## WHAT TO DO
What is needed here is an exact transcription of the entries that follow.

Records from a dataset
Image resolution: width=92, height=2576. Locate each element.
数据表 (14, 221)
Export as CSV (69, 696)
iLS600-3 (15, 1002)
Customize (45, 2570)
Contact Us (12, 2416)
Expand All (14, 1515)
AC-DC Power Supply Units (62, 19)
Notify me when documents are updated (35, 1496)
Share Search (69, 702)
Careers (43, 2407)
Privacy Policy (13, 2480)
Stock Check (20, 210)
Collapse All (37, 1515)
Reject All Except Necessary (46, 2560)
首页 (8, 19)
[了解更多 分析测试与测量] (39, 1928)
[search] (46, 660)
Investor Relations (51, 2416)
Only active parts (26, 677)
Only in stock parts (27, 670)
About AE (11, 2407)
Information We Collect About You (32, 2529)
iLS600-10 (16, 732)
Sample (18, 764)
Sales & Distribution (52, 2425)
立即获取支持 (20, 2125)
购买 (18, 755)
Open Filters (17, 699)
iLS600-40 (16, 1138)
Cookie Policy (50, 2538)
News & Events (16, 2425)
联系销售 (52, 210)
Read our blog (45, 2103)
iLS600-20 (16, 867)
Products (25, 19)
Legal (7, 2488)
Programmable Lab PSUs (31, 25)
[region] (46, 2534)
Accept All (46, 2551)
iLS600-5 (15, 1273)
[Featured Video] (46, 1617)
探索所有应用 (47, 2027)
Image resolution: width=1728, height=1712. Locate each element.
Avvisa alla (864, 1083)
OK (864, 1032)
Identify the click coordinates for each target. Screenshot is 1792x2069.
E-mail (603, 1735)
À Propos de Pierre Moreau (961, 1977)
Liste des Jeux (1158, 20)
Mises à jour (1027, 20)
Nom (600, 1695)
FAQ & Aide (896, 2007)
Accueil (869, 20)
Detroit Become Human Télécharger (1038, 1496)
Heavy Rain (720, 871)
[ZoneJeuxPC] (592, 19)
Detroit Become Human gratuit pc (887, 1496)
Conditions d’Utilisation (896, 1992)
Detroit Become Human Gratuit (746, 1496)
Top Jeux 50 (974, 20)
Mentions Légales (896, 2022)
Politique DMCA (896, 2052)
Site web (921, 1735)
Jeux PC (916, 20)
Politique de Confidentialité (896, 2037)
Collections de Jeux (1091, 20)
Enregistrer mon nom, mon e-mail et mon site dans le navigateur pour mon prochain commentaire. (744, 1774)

## SOLVED PROBLEM
Image resolution: width=92, height=2576. Locate each element.
数据表 (14, 221)
Export as CSV (69, 696)
iLS600-3 (15, 1002)
Customize (45, 2570)
Contact Us (12, 2416)
Expand All (14, 1515)
AC-DC Power Supply Units (62, 19)
Notify me when documents are updated (35, 1496)
Share Search (69, 702)
Careers (43, 2407)
Privacy Policy (13, 2480)
Stock Check (20, 210)
Collapse All (37, 1515)
Reject All Except Necessary (46, 2560)
首页 (8, 19)
[了解更多 分析测试与测量] (39, 1928)
[search] (46, 660)
Investor Relations (51, 2416)
Only active parts (26, 677)
Only in stock parts (27, 670)
About AE (11, 2407)
Information We Collect About You (32, 2529)
iLS600-10 (16, 732)
Sample (18, 764)
Sales & Distribution (52, 2425)
立即获取支持 (20, 2125)
购买 (18, 755)
Open Filters (17, 699)
iLS600-40 (16, 1138)
Cookie Policy (50, 2538)
News & Events (16, 2425)
联系销售 (52, 210)
Read our blog (45, 2103)
iLS600-20 (16, 867)
Products (25, 19)
Legal (7, 2488)
Programmable Lab PSUs (31, 25)
[region] (46, 2534)
Accept All (46, 2551)
iLS600-5 (15, 1273)
[Featured Video] (46, 1617)
探索所有应用 (47, 2027)
Image resolution: width=1728, height=1712. Locate each element.
Avvisa alla (864, 1083)
OK (864, 1032)
Identify the click coordinates for each target. Screenshot is 1792x2069.
E-mail (603, 1735)
À Propos de Pierre Moreau (961, 1977)
Liste des Jeux (1158, 20)
Mises à jour (1027, 20)
Nom (600, 1695)
FAQ & Aide (896, 2007)
Accueil (869, 20)
Detroit Become Human Télécharger (1038, 1496)
Heavy Rain (720, 871)
[ZoneJeuxPC] (592, 19)
Detroit Become Human gratuit pc (887, 1496)
Conditions d’Utilisation (896, 1992)
Detroit Become Human Gratuit (746, 1496)
Top Jeux 50 (974, 20)
Mentions Légales (896, 2022)
Politique DMCA (896, 2052)
Site web (921, 1735)
Jeux PC (916, 20)
Politique de Confidentialité (896, 2037)
Collections de Jeux (1091, 20)
Enregistrer mon nom, mon e-mail et mon site dans le navigateur pour mon prochain commentaire. (744, 1774)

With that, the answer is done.